Dataset items
····················

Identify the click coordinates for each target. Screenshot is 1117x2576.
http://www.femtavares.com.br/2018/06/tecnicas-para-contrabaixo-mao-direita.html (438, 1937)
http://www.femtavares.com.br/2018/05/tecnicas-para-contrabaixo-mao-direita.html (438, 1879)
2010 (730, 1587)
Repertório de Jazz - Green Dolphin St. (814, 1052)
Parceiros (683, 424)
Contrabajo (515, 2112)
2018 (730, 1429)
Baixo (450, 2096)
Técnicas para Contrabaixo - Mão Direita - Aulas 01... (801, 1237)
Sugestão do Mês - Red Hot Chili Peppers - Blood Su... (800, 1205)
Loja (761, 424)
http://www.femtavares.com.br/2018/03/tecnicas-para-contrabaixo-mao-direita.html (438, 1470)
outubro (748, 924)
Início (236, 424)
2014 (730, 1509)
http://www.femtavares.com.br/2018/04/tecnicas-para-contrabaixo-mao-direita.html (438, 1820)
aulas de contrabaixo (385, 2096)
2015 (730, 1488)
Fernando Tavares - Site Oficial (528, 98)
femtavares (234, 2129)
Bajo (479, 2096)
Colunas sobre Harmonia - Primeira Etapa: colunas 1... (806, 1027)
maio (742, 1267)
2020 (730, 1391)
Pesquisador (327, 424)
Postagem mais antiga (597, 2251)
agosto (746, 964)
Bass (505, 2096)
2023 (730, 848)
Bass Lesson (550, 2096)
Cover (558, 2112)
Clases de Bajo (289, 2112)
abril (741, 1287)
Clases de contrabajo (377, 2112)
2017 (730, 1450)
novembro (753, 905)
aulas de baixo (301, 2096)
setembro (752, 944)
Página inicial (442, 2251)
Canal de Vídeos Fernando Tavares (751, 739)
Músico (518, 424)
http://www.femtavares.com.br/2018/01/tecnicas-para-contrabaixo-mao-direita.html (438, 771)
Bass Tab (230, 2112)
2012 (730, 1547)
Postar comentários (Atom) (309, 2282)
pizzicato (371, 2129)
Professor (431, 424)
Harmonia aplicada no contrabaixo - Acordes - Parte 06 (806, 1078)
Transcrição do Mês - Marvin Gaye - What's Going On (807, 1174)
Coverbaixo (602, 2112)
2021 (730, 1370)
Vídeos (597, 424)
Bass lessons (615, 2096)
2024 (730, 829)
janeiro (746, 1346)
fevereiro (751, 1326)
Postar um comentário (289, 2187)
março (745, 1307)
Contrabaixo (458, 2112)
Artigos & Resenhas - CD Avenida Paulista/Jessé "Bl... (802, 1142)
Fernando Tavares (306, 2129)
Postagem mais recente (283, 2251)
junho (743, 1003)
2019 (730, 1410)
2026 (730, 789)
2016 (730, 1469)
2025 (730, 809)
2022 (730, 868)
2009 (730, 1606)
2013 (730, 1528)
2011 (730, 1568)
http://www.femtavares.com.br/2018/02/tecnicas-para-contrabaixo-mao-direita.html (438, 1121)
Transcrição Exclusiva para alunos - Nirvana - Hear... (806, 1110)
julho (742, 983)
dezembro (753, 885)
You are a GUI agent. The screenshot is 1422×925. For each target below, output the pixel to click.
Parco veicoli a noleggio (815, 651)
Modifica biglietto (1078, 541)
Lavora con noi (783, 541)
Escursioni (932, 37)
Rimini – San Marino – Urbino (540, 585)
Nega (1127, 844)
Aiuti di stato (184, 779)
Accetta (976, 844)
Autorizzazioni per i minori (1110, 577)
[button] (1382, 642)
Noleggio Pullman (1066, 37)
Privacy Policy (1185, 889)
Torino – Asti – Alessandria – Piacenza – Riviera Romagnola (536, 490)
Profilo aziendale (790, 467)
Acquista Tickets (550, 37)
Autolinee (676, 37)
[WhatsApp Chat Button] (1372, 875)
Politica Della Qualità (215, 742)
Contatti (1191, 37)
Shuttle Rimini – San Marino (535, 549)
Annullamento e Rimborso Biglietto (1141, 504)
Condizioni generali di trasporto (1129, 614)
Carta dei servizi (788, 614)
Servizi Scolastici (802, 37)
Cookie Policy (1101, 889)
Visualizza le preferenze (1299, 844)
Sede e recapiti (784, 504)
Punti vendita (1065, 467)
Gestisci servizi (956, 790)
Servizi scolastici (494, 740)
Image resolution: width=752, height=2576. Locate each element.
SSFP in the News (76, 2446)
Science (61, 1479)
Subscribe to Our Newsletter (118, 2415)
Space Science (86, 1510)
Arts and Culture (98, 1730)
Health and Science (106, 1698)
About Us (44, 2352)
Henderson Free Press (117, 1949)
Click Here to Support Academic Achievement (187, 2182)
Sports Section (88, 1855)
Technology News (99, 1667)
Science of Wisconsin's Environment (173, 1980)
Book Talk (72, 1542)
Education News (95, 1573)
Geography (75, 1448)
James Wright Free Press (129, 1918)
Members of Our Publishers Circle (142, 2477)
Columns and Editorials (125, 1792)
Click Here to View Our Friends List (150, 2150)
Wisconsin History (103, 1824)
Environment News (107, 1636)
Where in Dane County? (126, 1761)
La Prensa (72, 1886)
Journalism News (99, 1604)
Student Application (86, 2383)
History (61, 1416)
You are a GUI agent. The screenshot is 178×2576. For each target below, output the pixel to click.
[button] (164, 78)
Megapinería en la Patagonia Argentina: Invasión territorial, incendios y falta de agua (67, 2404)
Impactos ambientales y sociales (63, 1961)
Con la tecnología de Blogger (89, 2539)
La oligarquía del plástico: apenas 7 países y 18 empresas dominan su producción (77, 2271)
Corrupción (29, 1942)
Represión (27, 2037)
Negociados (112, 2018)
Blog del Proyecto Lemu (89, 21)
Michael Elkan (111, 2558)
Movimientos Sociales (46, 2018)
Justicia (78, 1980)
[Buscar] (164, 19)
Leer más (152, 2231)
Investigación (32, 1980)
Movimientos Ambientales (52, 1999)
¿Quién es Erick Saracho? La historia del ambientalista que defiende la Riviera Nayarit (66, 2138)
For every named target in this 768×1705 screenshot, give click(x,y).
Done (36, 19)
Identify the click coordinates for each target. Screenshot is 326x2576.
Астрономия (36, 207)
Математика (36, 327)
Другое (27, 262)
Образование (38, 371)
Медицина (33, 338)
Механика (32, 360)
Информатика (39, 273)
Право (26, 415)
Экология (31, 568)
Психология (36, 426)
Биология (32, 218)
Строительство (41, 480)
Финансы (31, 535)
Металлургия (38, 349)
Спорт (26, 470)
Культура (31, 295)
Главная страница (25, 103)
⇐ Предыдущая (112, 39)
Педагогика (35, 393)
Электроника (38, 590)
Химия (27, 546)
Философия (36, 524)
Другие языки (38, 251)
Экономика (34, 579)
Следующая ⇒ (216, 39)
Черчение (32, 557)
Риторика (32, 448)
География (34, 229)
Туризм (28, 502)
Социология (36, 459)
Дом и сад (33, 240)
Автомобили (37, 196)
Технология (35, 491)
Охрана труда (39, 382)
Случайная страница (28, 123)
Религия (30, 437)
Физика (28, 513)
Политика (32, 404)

····················

### Required task
Turn the listing, everything from the line with "março (745, 1307)" down to the line with "2011 (730, 1568)", into a two-column CSV with the headers "text" and "answer". Write one row per entry, with each value in its own quoted field and any line breaks replaced by spaces.

### Exercise solution
text,answer
"março","(745, 1307)"
"Contrabaixo","(458, 2112)"
"Artigos & Resenhas - CD Avenida Paulista/Jessé ""Bl...","(802, 1142)"
"Fernando Tavares","(306, 2129)"
"Postagem mais recente","(283, 2251)"
"junho","(743, 1003)"
"2019","(730, 1410)"
"2026","(730, 789)"
"2016","(730, 1469)"
"2025","(730, 809)"
"2022","(730, 868)"
"2009","(730, 1606)"
"2013","(730, 1528)"
"2011","(730, 1568)"